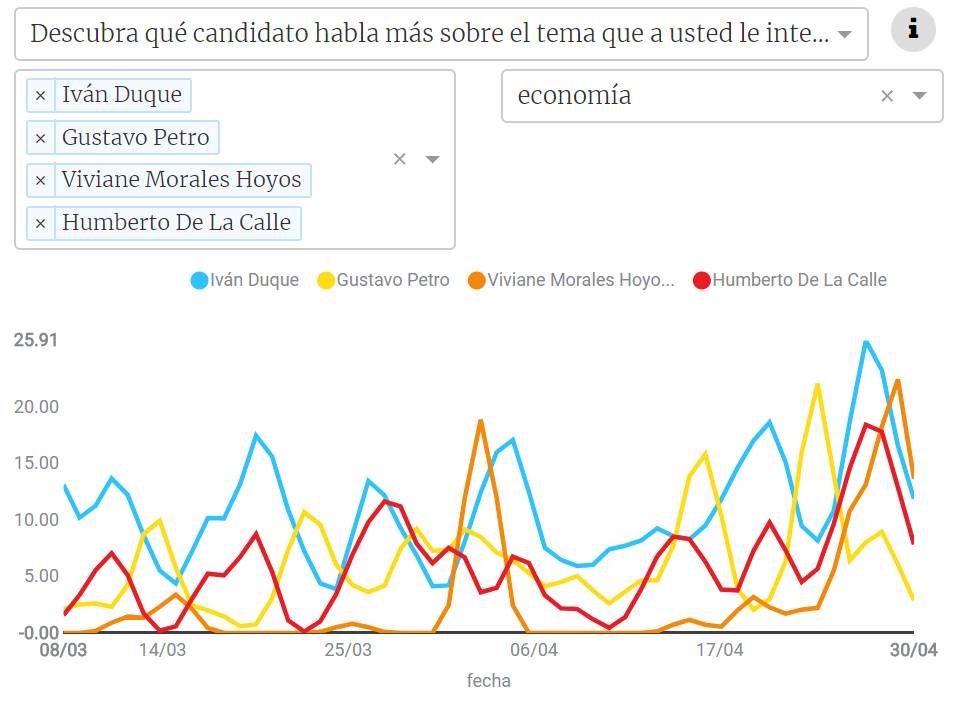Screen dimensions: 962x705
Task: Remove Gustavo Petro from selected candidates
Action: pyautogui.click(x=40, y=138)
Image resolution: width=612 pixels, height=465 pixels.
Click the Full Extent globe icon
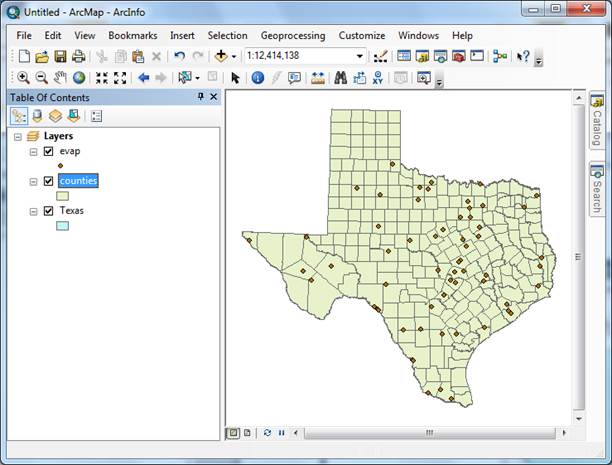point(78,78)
........
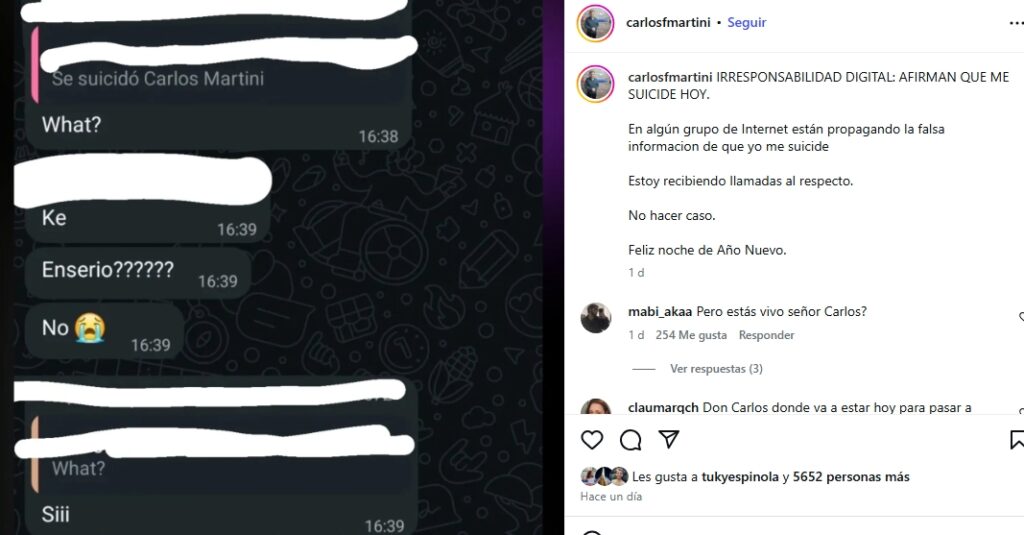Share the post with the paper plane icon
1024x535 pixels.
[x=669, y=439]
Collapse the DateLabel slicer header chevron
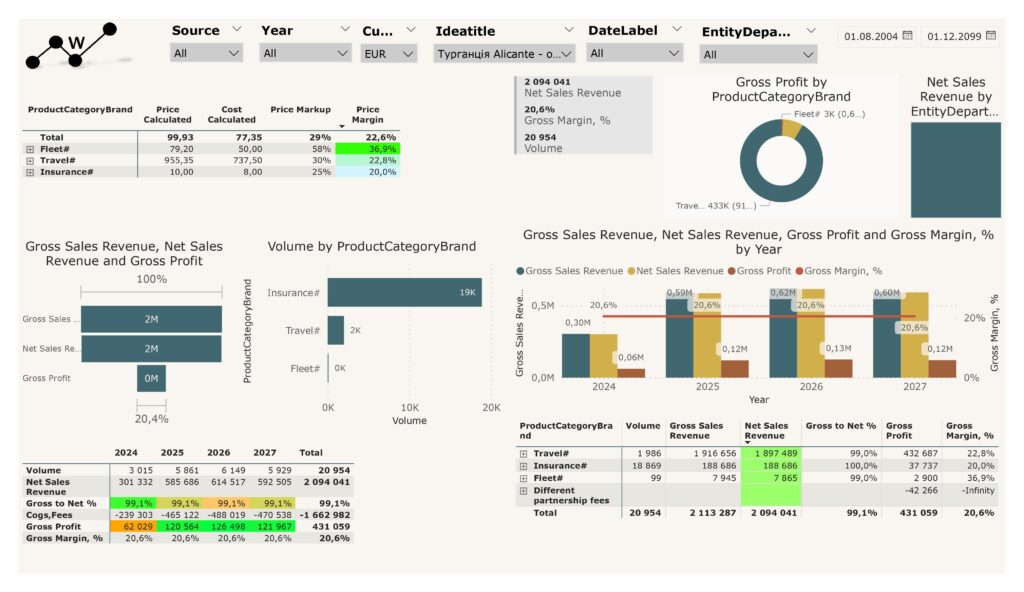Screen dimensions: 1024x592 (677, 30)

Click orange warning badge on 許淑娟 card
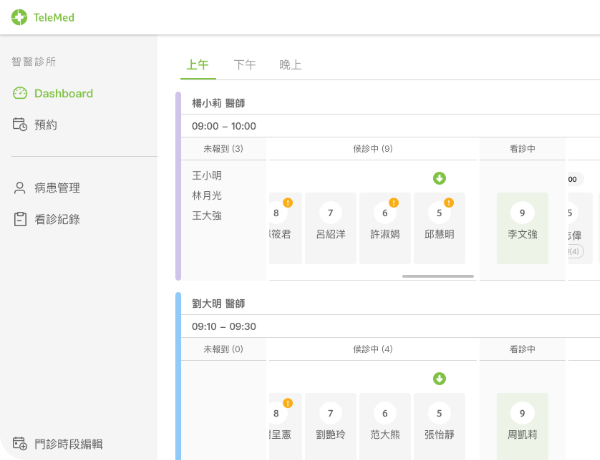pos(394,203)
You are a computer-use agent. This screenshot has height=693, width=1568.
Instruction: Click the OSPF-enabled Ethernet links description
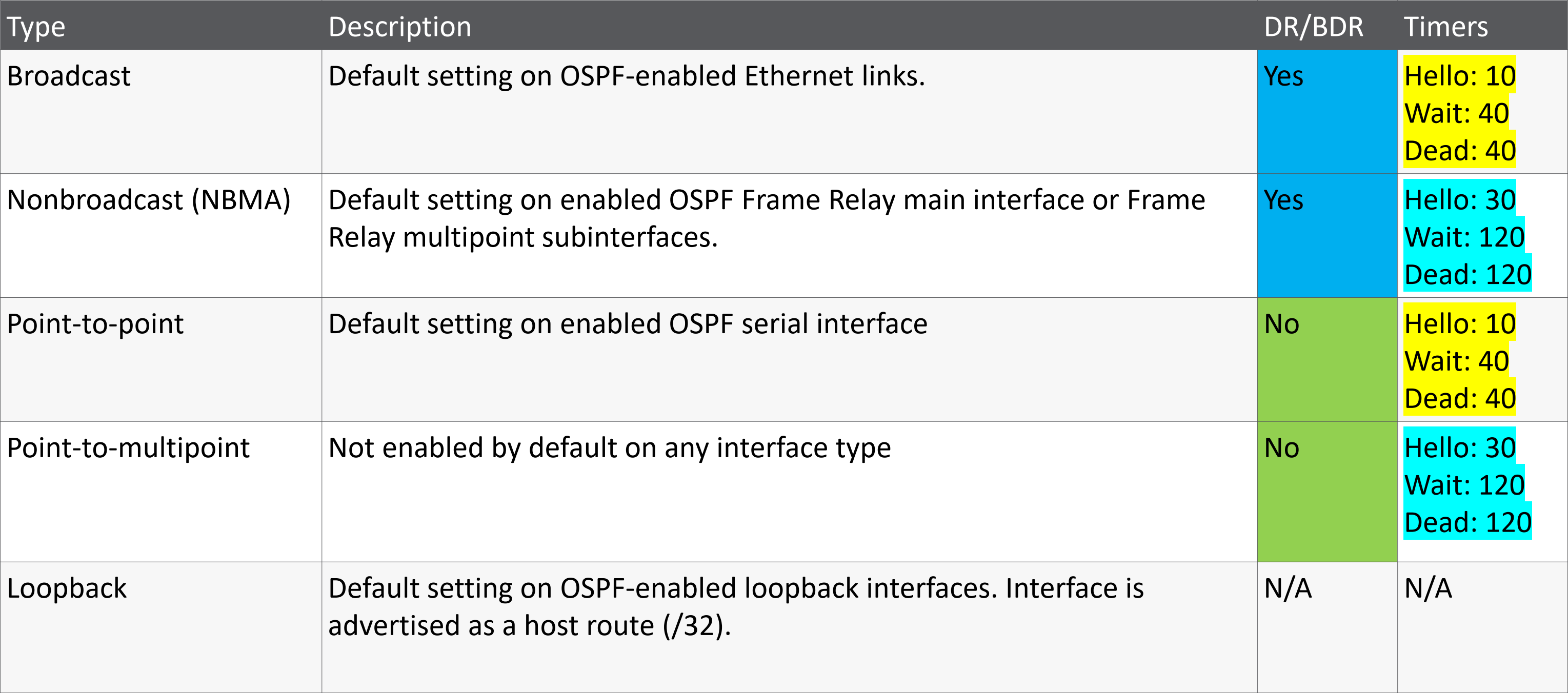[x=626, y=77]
........
The lines you return should be those above that contain the word "width", every one of them.

Image resolution: width=612 pixels, height=465 pixels.
You are a computer-use agent. This screenshot has height=693, width=1568.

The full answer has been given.